Indian Prime Minister Narendra Modi, for example, has developed strong diplomatic and commercial ties with China, Russia and the United States simultaneously. For Modi, hedging acts as an insurance policy. Should conflict erupt among the major powers, India could profit by aligning with the most powerful side or joining a coalition of weaker states to deter the strongest one.

Under President Luiz Inácio Lula da Silva, for example, Brazil has declined European requests to send military equipment to Kyiv. Lula reasoned that refusing to criticize Moscow would impede dialogue with U.S. President Joe Biden, and selling weapons to the Western coalition would undermine his ability to talk to Russian President Vladimir Putin. As a result, Brazilian officials have made boilerplate calls for an end to the fighting without doing anything that might trigger a backlash from either Washington or Moscow.
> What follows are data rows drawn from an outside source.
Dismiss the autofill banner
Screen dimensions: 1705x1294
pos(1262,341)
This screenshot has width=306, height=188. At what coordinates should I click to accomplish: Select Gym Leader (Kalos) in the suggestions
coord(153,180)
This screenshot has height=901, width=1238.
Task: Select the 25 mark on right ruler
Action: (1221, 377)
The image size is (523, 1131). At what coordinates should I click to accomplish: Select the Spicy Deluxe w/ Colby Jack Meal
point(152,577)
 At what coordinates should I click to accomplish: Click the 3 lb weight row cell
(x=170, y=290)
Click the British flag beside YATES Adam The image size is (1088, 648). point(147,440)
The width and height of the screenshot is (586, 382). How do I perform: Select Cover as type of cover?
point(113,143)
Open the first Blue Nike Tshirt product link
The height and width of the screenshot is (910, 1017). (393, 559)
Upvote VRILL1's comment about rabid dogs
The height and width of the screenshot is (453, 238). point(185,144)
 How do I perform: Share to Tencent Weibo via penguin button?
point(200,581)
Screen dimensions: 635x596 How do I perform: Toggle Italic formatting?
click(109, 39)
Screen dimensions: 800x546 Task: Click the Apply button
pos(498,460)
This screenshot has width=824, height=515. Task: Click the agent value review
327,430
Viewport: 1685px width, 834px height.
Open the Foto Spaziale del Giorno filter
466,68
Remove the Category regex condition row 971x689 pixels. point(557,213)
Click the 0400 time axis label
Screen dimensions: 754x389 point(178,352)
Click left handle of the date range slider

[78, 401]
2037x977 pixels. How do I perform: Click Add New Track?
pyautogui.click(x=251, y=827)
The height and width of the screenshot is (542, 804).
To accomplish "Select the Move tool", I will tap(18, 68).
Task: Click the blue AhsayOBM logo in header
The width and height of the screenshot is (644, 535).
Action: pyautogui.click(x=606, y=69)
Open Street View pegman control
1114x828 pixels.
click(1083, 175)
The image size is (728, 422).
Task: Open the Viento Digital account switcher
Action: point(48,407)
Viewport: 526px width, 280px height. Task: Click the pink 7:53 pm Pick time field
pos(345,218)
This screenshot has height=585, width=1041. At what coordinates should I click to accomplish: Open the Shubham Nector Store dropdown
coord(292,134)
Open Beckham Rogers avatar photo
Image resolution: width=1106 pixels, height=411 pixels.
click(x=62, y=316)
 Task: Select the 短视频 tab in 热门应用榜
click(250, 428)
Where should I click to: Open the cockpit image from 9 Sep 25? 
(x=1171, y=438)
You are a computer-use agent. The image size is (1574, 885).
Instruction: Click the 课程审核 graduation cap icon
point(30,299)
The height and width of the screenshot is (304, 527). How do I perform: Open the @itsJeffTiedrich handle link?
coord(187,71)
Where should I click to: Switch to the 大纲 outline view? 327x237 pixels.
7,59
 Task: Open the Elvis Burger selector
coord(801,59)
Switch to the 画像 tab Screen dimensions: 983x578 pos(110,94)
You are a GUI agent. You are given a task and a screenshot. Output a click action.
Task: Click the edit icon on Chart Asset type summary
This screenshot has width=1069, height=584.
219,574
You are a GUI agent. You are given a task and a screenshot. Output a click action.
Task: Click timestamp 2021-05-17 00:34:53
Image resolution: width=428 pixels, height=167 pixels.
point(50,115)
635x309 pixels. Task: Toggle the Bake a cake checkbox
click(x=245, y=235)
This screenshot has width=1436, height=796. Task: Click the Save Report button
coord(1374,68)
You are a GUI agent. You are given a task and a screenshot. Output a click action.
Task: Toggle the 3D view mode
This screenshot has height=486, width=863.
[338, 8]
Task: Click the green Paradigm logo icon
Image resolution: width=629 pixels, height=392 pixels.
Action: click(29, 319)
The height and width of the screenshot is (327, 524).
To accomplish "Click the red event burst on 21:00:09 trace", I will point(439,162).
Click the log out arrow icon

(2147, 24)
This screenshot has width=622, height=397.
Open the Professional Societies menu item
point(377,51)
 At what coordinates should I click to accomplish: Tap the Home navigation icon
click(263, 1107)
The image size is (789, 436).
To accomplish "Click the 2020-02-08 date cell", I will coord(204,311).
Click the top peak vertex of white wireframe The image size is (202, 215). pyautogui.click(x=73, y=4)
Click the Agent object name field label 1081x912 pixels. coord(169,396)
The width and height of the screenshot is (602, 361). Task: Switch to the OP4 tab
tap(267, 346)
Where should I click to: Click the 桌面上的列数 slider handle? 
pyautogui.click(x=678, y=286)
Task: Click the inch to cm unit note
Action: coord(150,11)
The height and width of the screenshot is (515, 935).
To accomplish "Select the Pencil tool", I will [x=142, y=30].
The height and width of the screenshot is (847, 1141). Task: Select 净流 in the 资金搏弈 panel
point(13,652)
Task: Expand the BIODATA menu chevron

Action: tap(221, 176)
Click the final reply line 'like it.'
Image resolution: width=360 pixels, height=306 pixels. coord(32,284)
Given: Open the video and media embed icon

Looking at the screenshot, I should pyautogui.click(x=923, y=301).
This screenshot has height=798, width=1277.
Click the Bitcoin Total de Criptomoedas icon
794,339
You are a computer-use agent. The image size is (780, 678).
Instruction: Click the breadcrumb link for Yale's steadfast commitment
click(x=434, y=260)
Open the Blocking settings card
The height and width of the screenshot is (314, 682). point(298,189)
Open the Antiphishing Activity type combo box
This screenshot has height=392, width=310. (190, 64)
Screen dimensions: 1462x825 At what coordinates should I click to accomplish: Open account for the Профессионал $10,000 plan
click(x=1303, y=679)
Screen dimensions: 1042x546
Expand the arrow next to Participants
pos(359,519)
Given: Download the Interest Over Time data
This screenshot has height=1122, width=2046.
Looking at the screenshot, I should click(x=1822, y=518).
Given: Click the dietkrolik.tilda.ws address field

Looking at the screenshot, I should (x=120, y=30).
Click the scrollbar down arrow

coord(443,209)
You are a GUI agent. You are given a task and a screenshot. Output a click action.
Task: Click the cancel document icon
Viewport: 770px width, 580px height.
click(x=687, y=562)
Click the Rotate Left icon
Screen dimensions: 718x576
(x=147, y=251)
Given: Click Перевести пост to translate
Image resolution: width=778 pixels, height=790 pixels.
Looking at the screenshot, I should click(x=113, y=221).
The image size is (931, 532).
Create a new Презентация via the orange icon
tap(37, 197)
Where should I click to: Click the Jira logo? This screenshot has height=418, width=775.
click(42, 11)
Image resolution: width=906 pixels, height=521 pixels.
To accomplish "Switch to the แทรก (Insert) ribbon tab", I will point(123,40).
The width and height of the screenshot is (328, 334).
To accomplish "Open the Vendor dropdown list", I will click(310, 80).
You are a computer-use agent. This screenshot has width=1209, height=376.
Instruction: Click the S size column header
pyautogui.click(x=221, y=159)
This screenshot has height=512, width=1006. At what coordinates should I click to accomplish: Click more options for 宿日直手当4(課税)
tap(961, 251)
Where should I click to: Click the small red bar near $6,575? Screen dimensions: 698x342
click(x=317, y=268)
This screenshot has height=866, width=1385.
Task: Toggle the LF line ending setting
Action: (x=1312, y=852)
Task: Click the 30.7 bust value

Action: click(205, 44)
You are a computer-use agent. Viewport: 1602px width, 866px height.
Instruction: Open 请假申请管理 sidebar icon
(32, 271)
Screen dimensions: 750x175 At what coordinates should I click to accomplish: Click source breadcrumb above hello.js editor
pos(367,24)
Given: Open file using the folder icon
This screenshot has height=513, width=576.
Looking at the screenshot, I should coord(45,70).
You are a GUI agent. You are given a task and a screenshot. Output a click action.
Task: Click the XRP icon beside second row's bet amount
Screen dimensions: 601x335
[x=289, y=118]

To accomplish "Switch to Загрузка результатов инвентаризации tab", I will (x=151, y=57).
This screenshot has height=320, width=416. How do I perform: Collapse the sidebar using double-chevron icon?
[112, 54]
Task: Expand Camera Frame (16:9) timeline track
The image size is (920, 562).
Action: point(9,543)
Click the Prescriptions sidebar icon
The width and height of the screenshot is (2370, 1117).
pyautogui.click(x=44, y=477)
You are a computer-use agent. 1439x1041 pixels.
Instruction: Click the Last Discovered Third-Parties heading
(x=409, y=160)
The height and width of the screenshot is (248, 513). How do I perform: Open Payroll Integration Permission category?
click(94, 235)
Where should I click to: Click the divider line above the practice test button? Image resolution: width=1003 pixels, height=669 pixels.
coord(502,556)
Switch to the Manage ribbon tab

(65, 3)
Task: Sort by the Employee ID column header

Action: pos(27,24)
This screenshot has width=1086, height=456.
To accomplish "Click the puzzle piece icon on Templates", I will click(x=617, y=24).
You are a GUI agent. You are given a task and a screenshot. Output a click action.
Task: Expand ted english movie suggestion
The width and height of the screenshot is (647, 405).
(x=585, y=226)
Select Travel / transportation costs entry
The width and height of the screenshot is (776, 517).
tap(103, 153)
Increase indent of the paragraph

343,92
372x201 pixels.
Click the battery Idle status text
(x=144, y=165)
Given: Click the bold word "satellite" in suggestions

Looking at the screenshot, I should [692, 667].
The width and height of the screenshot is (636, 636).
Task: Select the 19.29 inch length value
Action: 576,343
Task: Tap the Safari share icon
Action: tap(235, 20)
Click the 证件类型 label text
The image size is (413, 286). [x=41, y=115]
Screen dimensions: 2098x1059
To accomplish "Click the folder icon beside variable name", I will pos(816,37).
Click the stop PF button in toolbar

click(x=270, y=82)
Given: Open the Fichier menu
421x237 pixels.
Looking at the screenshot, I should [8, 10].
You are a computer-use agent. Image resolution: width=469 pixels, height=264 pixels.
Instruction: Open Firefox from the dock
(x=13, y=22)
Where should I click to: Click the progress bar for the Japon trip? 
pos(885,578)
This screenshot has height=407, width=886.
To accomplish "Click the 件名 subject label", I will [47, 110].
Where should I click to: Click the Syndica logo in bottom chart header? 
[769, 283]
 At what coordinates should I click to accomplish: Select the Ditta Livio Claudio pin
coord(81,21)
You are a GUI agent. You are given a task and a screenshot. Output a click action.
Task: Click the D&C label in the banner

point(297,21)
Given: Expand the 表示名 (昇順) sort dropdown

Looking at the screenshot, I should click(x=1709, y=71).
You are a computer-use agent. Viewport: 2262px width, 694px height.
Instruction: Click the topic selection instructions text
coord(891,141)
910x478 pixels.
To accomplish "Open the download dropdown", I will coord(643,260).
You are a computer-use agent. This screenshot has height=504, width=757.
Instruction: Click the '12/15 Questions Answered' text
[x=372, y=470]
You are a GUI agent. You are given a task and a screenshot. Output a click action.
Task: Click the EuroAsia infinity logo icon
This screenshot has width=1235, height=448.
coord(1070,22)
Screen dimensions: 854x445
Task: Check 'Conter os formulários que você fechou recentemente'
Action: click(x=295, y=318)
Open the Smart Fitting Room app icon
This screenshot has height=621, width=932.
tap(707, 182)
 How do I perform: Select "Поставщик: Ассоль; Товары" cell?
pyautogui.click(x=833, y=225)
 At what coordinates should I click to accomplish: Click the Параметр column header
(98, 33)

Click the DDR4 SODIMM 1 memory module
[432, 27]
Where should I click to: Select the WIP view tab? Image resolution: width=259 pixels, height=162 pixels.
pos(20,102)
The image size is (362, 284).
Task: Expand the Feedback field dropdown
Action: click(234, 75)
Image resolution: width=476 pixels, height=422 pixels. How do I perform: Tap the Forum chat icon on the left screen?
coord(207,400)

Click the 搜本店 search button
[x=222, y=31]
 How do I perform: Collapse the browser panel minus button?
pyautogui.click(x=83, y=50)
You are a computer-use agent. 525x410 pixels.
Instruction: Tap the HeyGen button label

Turkish President Recep Tayyip Erdogan has publicly affirmed support for Ukraine’s territorial integrity and sent Kyiv humanitarian aid. But his government has avoided being drawn into the conflict, despite Turkey being a NATO member with strong and valuable ties to the United States and the EU. Erdogan recognizes that Turkey cannot afford to alienate Russia because Moscow wields influence over areas of major interest to Ankara, including the Caucasus, Nagorno-Karabakh, and Syria.

Indonesia under President Joko Widodo has courted Chinese and Western investment to reverse two decades of deindustrialization. Because taking sides in the war in Ukraine could jeopardize these plans, he has studiously sought to stand above the fray. In 2022, he was one of only a few world leaders to have met with Biden, Putin, Chinese President Xi Jinping, and Ukrainian President Volodymyr Zelensky.

Since hedgers value freedom of action, they may form partnerships of convenience to pursue specific foreign policy objectives, but they are unlikely to forge general alliances. This differentiates today’s hedgers from nonaligned countries during the Cold War. Amid the bipolar competition of that era, nonaligned developing states rallied around a shared identity to demand greater economic justice, racial equality, and the end of colonial rule. To that end, they formed enduring coalitions in multilateral institutions.

By contrast, hedging today is about avoiding the pressure to choose between China, Russia, and the United States. It is a response to the rise of a new, multipolar world.

For countries in the global South, hedging is not just a way to extract material concessions. The strategy is informed by these countries’ histories with the great powers and their conviction that the United States, in particular, has been hypocritical in its dealings with the developing world.

The developing world also sees hypocrisy in Washington’s framing of its competition with Beijing and Moscow as a battle between democracy and autocracy. After all, the United States continues to selectively back authoritarian governments when it serves U.S. interests. Of the 50 countries that Freedom House counts as “dictatorships,” 35 received military aid from the U.S. government in 2021. It should be no surprise, then, that many in the global South view the West’s pro-democracy rhetoric as motivated by self-interest rather than a genuine commitment to liberal values.

People in developing countries remember the post-Cold War unipolar moment as a violent time — with wars in Afghanistan, the Balkans, and Iraq. Unipolarity also coincided with the unsettling influx of global capital into eastern Europe, Latin America, and Southeast Asia. As the scholar Nuno Monteiro warned, when U.S. hegemony is unchecked, Washington becomes capricious, picking fights against recalcitrant states or letting peripheral regional conflicts fester.

The United States must also drop the expectation that the global South will automatically follow the West. Large and influential developing countries can never be true insiders in the liberal international order. They will, therefore, seek to pursue their own interests and values within international institutions and contest Western understandings of legitimacy and fairness.